Wan 2.1 Phantom: Single, Multi-Subject AI VideoGen

If you are an AI video creator, animator, or just passionate about the latest in generative media, ByteDance's new Phantom Subject2Video framework will make your work easier.

The model is built on top of the WAN 2.1 diffusion model trained on TextToVideo and ImageToVideo architecture, leveraging its strengths in video synthesis and layering ByteDance’s subject-consistency innovations on top.

Phantom model is a generation model focused on subject consistency. It allows you to use one or more reference images-think portraits, character art, or even photos-and generate videos where those characters retain their identity, style, and outfits across different scenes and actions. You can ger more in-depth information from their research paper.

This is a leap beyond previous models, which often struggled to keep characters looking the same from frame to frame or scene to scene.

Table of Contents

Installation

1. Install ComfyUI if you are new user. Older user need to update it from the Manager section by clicking on "Update ComfyUI" button.

2. The architecture uses WanVideo as the base model. Hence, it uses WanVideo wrapper in the background. So to work with this, its recommended to get WanVideo Wrapper by Kijai that we have explained in our WanVideo tutorial.

If you already have, just update this custom node from the Manager or just move inside this custom node then use "git pull" command using command prompt.

3. Now, download Phantom 1.3B (Phantom-Wan-1.3B.pth) parameter model and load it in ComfyUI using the WAN Video Wrapper.

You can also get Kijai's converted model Phantom Wan Fp32 bit(for high end VRAMs) or Wan Phantom Fp16 bit ( for low end VRAMs) from Kijai's Hugging Face repository and save into "ComfyUI/models/diffusion_models" folder.

The phantom 14billion parameter model as been announced but not yet released.

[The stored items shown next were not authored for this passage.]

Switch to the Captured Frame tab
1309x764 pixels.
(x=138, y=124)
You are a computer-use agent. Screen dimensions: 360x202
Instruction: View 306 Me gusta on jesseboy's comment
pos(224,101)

This will give more refined results with consistency. We will update it whenever available.

4. Also download the same VAE and text encoders mentioned for Kijai's WanVideo. If you already done then its not required.

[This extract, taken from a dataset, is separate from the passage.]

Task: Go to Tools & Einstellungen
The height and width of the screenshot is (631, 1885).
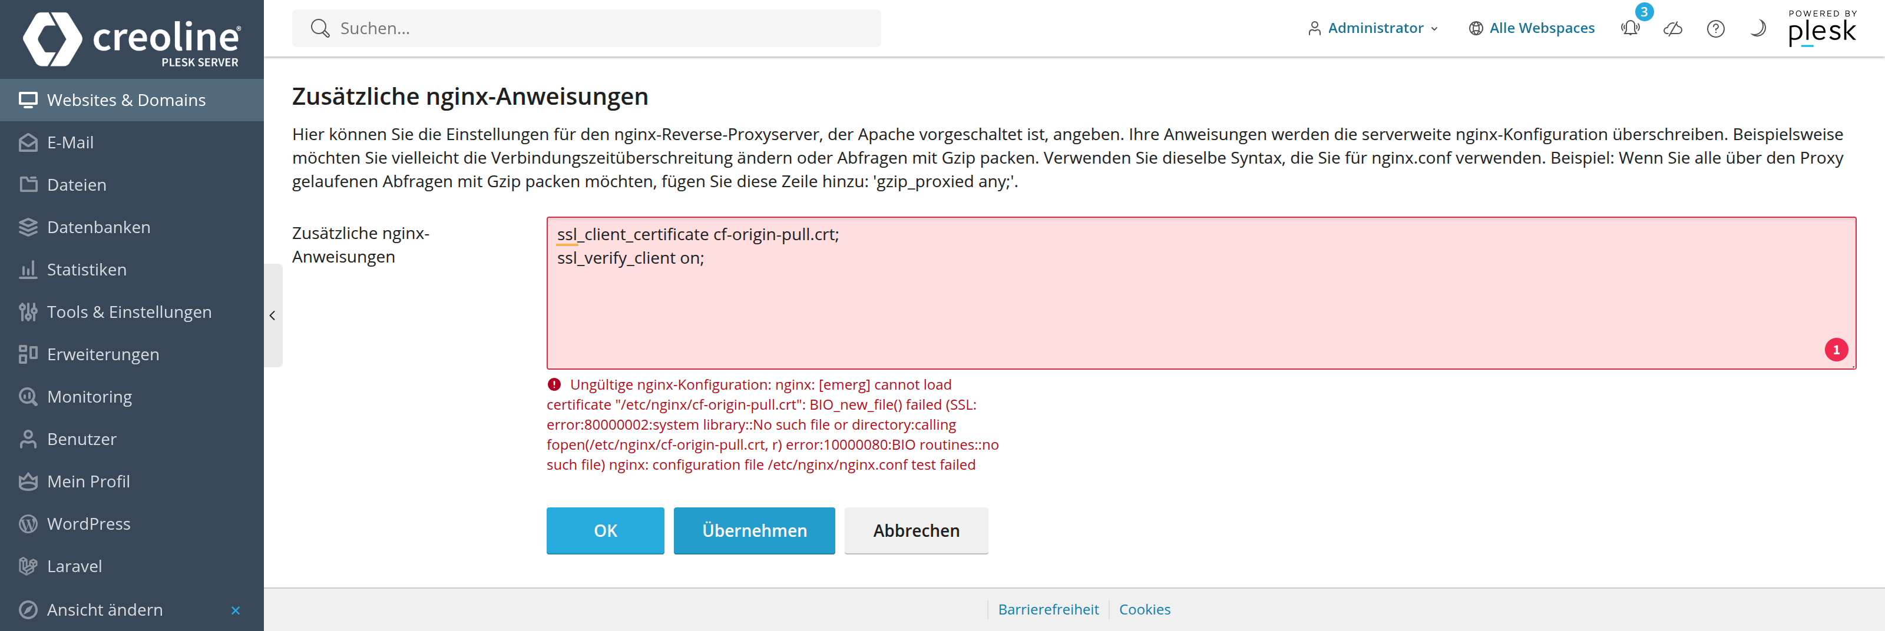Action: pos(129,312)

Resolution & VRAM: Lower resolutions (480p) generate quickly and use less VRAM (about 4GB for one subject, 8GB for two). Higher resolutions (720p+) require more VRAM.

Generate up to 81 frames per video (about 5 seconds at 16 FPS), with consistent character appearance, facial features, and clothing across all frames.

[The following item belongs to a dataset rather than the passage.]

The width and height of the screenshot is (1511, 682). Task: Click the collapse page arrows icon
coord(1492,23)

5. Restart ComfyUI and refresh it.

Workflow

1. Get the workflow from the "ComfyUI/custom_nodes/ComfyUI-WanVideoWrapper/example_workflows" folder, then just drag and drop into ComfyUI.

2. Reference Inputs: Import up to four subject images. Each is encoded and passed to the Phantom embed node.

3. Describe your scene and character details in the text prompt. The more specific you are (e.g., 'woman in a long black dress, high heels; man in a sky blue printed shirt, white pants'), the more accurately Phantom matches outfits and styles in the output video.

You can generate videos using either a single or multiple reference images by just keep the number of images to 4 or fewer.

Tips

Sometimes the model generates face deformation, inconsistent output, with non - id preservation although better than any other video generative models.

For the best results, describe the reference image clearly with detail in your prompting. If the video output is not quite what you expected, the simplest fix is to try a different seed values and tweak your prompt description.